Daarmee zijn we aan het einde gekomen van de allerlaatste vergadering van de Tweede Kamer in deze samenstelling, een bijzonder en weemoedig moment. Voor sommige collega's was het vanavond de laatste keer dat ze op het spreekgestoelte of achter de interruptiemicrofoon stonden. Dat zijn momenten die je niet zomaar vergeet. Het maakt niet uit of je kort of lang in de Kamer hebt gezeten. Afscheid nemen van een mooie omgeving als de onze doet pijn. We gaan nog officieel afscheid nemen op 22 maart, maar het is toch bijzonder om dit moment met elkaar even te markeren.

Beste collega's. Vorige week las ik een artikel van De Speld, waarin stond dat ik voor jullie was gaan shoppen in een Haagse vestiging van de Xenos. Voor Martin Bosma zou ik een kussentje hebben gekocht met de volgende tekst: in dit huis hebben we plezier, maken we fouten, zeggen we sorry, beginnen we opnieuw, worden we boos, vergeven we, geven we knuffels, horen we bij elkaar, hebben we lief. Voor Pieter Omtzigt had ik een mok waarop stond dat een glimlach het mooiste is wat je kunt vragen. Voor de goede orde: het was nepnieuws.

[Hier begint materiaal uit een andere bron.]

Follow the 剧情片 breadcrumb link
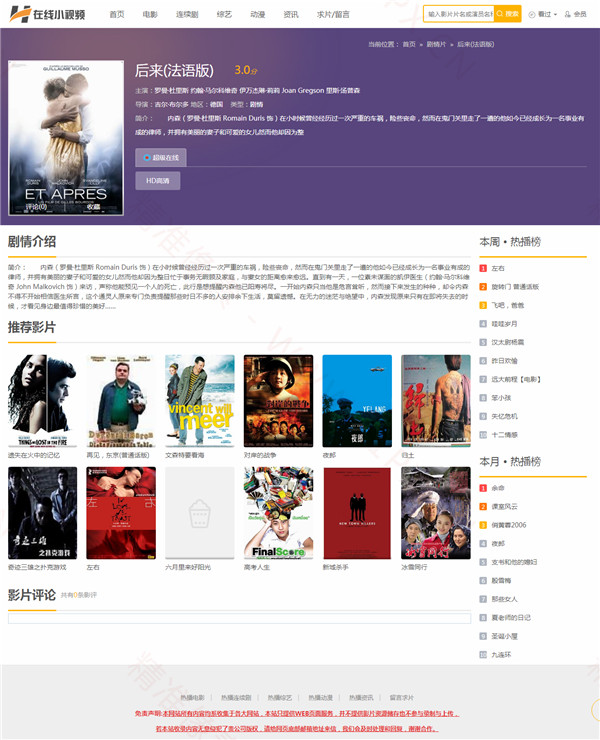 (436, 45)
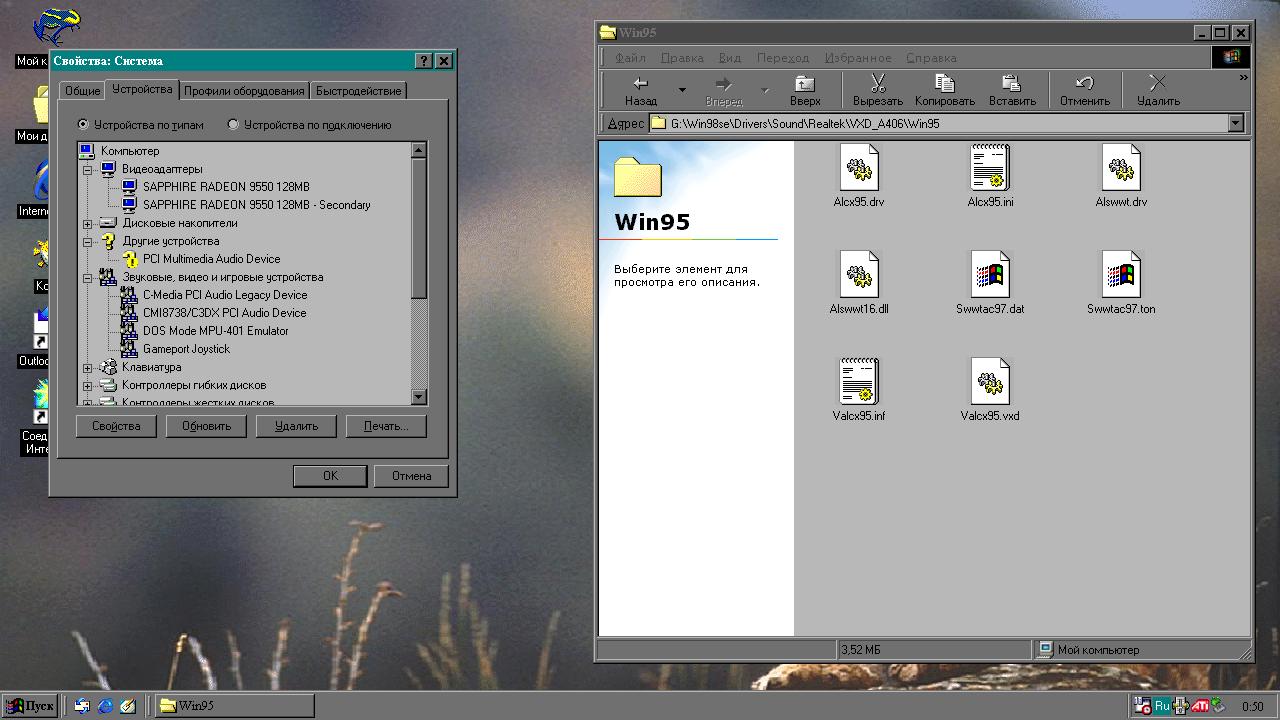The image size is (1280, 720).
Task: Switch to the Быстродействие tab
Action: pos(358,91)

De werkelijkheid is dat we in de afgelopen weken stevige debatten hebben gevoerd met elkaar en met het kabinet. Wie denkt dat de campagne pas in het verkiezingsreces begint, vergist zich. Ik heb al veel campagnetaal voorbij horen komen, in de Kamer en daarbuiten. Vaak was die niet mild. Een uitzondering is Kees van der Staaij, die op Valentijnsdag een oproep deed om je geliefde eens te helpen met stofzuigen. Dat heeft hem een stofzuiger opgeleverd. Ik moet nog even kijken of de stofzuiger in het geschenkenregister staat. Drie stofzuigers zelfs, hoor ik!

Campagne voeren terwijl het Kamerwerk gewoon doorgaat, trekt een zware wissel op ons. 's Ochtends moet je voor dag en dauw naar Wakker Nederland, 's avonds word je geacht aan te schuiven bij Humberto Tan of Eva Jinek. En dan heb je nog geluk dat je met weinig inspanning veel kiezers kunt bereiken, want daarnaast wordt er ook geflyerd op de markt in Barneveld, gecanvast in Valkenswaard en gedebatteerd in zaaltjes door het hele land. Een aantal van jullie is gesponsord door enkele automerken, zo heb ik begrepen.

Ondertussen gingen de vergaderingen in dit huis gewoon door. Naast de vele commissievergaderingen hebben we in de afgelopen weken nog heel veel initiatiefwetsvoorstellen behandeld, waaronder die van Sadet Karabulut, Vera Bergkamp, Norbert Klein, Renske Leijten, Hanke Bruins Slot en Lea Bouwmeester, van Roelof van Laar, van Agnes Mulder en Mei Li Vos en van Martin Bosma en Machiel de Graaf. De agendavoorraad van de Kamer bestond eind januari nog uit 71 meerderheidsdebatten en 43 dertigledendebatten. Dankzij een gezamenlijke inspanning van fracties, commissies en individuele leden, kan ik u melden dat de Kamer in de nieuwe samenstelling nog negen debatten op de agenda heeft staan; we moeten straks toch iets te doen hebben. Ik wil jullie daarvoor hartelijk bedanken. Ik dacht: jullie gaan voor jezelf klappen, maar nee …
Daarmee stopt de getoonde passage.